On May 5th one of Darfur’s main rebel groups signed an agreement with the government of Sudan following African Union mediation efforts backed by the United States and European governments. But it is questionable whether the Abuja accord will protect the people of western Sudan from genocidal acts by their own government and the Arab militias (the Janjaweed) it supports. When asked whether the agreement would lead to a significant decline in violence, then-US Deputy Secretary of State Robert Zoellick, a key negotiator in the talks, responded that while the agreement is “an opportunity for peace,” Darfur “is going to remain a dangerous place.”1
Under the peace accord, a cease-fire will be followed by the disarmament of the Janjaweed (a process that will take months), the integration of most rebel forces into the Sudanese army and police, and the establishment of protective buffer zones around internally displaced persons (IDPs) camps and assistance corridors. In addition, there will be power and wealth sharing arrangements, including a fund to reconstruct and develop Darfur, a commission to help IDPs and refugees to return home and a compensation fund for victims of the conflict.

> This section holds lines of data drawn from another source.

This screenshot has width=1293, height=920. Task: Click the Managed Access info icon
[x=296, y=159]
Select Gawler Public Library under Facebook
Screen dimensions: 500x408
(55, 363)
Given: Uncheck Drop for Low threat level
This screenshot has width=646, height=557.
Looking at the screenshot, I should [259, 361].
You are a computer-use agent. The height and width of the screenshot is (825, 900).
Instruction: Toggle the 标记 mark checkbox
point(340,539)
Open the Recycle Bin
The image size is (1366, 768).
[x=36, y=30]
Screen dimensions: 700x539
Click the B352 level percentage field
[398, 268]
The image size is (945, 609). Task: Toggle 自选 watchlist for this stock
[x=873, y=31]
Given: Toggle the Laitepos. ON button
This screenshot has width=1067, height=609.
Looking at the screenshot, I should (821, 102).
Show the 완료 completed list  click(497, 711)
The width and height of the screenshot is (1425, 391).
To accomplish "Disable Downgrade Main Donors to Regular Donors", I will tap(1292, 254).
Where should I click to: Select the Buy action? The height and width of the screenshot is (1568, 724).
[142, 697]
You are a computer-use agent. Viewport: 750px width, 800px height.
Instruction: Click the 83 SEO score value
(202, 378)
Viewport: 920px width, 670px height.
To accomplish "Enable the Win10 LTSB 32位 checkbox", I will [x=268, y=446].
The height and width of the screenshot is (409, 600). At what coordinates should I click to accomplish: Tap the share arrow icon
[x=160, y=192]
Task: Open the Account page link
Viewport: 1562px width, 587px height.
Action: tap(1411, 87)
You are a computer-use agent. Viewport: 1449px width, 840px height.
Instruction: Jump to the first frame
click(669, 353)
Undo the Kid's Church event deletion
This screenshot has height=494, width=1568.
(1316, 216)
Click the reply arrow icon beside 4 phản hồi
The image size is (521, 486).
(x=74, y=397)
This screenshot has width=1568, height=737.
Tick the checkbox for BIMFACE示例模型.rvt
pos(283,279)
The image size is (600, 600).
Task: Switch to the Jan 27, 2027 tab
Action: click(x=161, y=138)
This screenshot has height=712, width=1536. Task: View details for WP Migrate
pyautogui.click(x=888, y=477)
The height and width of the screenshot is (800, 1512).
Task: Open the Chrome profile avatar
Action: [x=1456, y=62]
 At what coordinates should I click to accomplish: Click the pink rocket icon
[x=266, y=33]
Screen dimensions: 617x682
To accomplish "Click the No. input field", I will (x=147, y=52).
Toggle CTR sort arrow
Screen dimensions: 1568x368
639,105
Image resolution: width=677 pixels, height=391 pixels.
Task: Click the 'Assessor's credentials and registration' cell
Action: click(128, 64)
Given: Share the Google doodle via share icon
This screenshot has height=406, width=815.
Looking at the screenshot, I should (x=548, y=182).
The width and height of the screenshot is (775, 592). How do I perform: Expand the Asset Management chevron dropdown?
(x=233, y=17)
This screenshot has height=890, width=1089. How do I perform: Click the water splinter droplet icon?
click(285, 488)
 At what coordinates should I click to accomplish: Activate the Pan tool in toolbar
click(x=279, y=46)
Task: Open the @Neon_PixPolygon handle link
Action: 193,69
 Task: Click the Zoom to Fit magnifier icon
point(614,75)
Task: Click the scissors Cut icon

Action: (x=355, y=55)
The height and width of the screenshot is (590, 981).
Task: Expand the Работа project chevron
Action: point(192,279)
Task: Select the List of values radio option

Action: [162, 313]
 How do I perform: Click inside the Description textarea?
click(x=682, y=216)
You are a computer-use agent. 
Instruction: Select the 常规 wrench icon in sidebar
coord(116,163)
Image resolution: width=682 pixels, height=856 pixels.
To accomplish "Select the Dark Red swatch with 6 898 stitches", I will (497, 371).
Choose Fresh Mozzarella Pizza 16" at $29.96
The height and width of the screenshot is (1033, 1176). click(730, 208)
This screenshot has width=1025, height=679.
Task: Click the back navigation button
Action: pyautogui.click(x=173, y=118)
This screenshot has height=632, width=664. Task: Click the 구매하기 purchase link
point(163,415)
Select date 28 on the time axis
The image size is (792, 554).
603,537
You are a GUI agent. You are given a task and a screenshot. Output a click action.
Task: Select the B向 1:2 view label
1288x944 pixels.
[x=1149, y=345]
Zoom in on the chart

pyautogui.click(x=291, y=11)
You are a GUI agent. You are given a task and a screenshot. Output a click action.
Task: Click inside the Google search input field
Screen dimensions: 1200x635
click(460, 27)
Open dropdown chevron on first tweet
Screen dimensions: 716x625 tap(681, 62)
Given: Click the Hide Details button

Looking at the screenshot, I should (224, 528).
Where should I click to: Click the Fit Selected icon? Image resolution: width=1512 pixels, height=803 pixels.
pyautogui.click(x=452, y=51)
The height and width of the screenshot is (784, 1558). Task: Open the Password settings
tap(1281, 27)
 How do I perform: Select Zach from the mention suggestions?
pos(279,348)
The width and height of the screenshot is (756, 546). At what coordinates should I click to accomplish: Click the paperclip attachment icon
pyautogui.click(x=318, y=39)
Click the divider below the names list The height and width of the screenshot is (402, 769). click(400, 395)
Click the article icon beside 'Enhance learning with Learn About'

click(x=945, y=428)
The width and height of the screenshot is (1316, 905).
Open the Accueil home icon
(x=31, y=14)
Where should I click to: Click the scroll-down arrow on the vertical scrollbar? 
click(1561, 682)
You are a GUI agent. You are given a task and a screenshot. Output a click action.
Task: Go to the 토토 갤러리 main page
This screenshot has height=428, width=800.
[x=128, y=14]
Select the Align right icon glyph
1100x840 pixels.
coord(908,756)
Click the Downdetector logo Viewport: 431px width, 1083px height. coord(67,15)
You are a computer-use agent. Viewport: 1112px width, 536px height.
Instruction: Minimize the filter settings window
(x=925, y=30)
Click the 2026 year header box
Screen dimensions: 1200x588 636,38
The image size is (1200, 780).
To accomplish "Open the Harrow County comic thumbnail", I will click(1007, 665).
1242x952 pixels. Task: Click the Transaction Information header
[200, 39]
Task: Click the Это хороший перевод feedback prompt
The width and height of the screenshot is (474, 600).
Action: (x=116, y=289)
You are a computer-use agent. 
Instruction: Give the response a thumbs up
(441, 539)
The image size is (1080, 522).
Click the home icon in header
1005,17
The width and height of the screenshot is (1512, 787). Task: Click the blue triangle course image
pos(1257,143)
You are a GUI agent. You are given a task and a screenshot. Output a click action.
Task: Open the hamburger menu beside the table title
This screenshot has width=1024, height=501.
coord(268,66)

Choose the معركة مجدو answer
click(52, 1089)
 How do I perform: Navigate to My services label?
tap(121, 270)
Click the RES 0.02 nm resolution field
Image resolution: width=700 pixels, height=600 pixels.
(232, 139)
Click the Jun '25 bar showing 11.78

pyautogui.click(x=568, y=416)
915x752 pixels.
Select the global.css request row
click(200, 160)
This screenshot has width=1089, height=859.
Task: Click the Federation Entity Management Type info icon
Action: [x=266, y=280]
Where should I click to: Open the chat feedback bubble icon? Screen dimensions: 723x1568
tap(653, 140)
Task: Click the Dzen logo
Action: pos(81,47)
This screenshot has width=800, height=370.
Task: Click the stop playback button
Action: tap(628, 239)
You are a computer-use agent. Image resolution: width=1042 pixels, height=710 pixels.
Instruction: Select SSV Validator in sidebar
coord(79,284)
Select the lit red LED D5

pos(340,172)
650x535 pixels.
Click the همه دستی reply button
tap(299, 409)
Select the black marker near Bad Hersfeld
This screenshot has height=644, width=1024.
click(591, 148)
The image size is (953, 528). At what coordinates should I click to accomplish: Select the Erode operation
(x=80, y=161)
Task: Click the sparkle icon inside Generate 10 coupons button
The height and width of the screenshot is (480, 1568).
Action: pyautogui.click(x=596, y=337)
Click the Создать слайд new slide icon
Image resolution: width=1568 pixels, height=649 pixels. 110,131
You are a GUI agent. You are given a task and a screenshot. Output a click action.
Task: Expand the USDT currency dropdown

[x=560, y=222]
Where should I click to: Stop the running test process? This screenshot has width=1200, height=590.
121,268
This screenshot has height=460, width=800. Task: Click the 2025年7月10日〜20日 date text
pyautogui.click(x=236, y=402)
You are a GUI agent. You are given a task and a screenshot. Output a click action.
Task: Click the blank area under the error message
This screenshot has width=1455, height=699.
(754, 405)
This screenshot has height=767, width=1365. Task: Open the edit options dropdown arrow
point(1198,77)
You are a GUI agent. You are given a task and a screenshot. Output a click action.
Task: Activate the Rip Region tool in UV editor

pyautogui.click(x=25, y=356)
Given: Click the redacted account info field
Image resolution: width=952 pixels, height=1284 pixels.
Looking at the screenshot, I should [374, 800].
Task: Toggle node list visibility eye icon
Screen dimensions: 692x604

The Darfur insurgency began in 2003 when rebels attacked government outposts, in response to a history of grievances and neglect from the central government. The government’s response was the massacre of tens of thousands of African farmers, the rape of unknown numbers of women and girls and the torching of an estimated 2,000 villages. The government dealt with the three Darfur rebel tribes the same way it had dealt with earlier rebellions by black Africans in the South who complained of marginalization. Over the next few years, an estimated 450,000 black African men, women and children in Darfur died from violence, starvation and disease, with more than 75 percent of their villages and farms destroyed. More than 2 million became internally displaced while some 200,000 fled to Chad where they recently came under attack as the conflict spread over the border. At least 3.5 million Darfurians are dependent on international food aid. Darfur continues to be described as the world’s “worst humanitarian disaster.”2
Bringing this disaster under control and ensuring that the terms of the peace agreement are carried out is a challenge that will require continued international pressure and troop involvement. During 2004 and 2005, international pressure sometimes stemmed the violence and secured entry for humanitarian aid operations, which stopped a good deal of starvation and disease. But by the end of 2005, the situation deteriorated. The Janjaweed began to attack people inside the IDP camps and to burn down the remaining black African farming villages. Darfur’s rebel groups began to splinter and fight among themselves, and as their command structures disintegrated, they looted aid convoys and raided Arab nomad communities. Rebels from Chad became active on both sides of the border, and armed banditry and robbery became rampant, leading to attacks on African Union (AU) peacekeepers and humanitarian workers, undermining their operations and weakening the only protection and assistance IDPs and villagers had.